Continue the text below about the historic Bald Cypress tree in George Rogers Clark Park, starting after its last sentence.

DOCUMENT EXTRACT.
== == ==

NOTE: We’re celebrating trees in honor of Arbor Day during the month of April. This is the latest in an occasional series about Metro Parks and Recreation’s tree inventory.
By Walter Munday
Another one of our favorite trees is the historic Bald Cypress tree in George Rogers Clark Park just off Poplar Level Road across from Audubon Hospital.
This 200+ year old cypress tree, protected by a fenced enclosure, is the last truly historic tree remaining in Louisville. George Rogers Clark Park is the site of Mulberry Hill where John and Ann Clark’s (George Rogers Clark’s parents) original home was located. George Rogers Clark was the founder of Louisville, and a Revolutionary War general and hero at age 25. After the war, his entire family moved here from Virginia, and Mulberry Hill was built several miles outside of town in 1785. The entire family played a prominent role in Louisville, and the western frontier. George’s youngest brother was William, of Lewis & Clark fame.
Although none of the original structures remain, the old cypress tree that was near the spring house remains, bigger and more beautiful than it must have been 200+ years ago.

== == ==

DATASET RECORDS.

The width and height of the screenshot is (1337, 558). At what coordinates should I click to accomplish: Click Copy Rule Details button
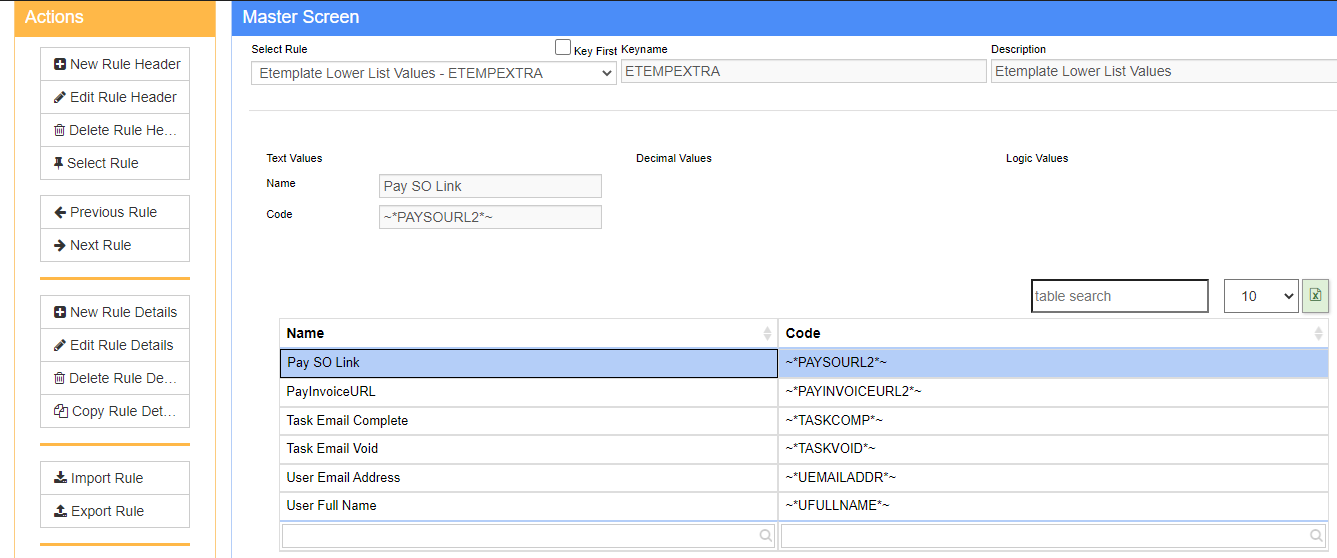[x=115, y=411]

== == ==

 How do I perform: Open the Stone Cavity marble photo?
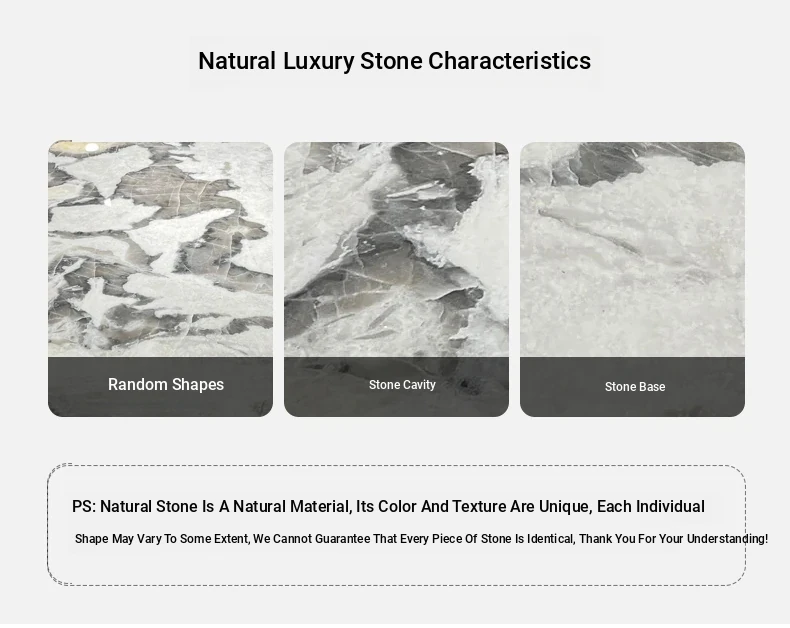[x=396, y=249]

== == ==

EXERCISE OUTPUT.
Several legends have sprung up about this old tree over the years. One belief is that an Indian is buried under the tree. Another story is about an Indian brave who’s body has been encased in this tree. He hid in the hollow trunk of the tree from George Rogers Clark. The tree sensed the evil in his soul and started growing around his body and entrapping him. His screams alerted Clark and others. When they arrived at the tree, they saw the twisted outline of the Indian’s body in the tree.
Tradition holds that George Rogers Clark planted the Cypress tree although another legend says that the tree sprouted from the spot where Clark thrust his walking stick into the ground. Yet another version says he thrust his riding whip into the ground. It then grew roots and became a tree.
The Bald Cypress is an interesting species of tree. Although many conifers are evergreen, bald cypress trees are deciduous conifers that shed their needle-like leaves in the fall. In fact, they get the name “bald” cypress because they drop their leaves so early in the season. Their fall colors are tan, cinnamon, and fiery orange.
The Bald Cypress can grow up to 120 feet tall with a trunk 3-6 feet in diameter. The typical lifespan of a Bald Cypress, which is a slow-growing tree, can live up to 600 years in age.
Bald cypress trees are valued for the rot-resistant heartwood of mature trees, and so they have been widely used to make fence posts, doors, flooring, caskets, cabinetry, boats, etc.
However, they are not harvested for timber as much anymore because they are slow-growing and there aren’t as many of them left. They usually grow in wetlands, which causes loggers much difficulty.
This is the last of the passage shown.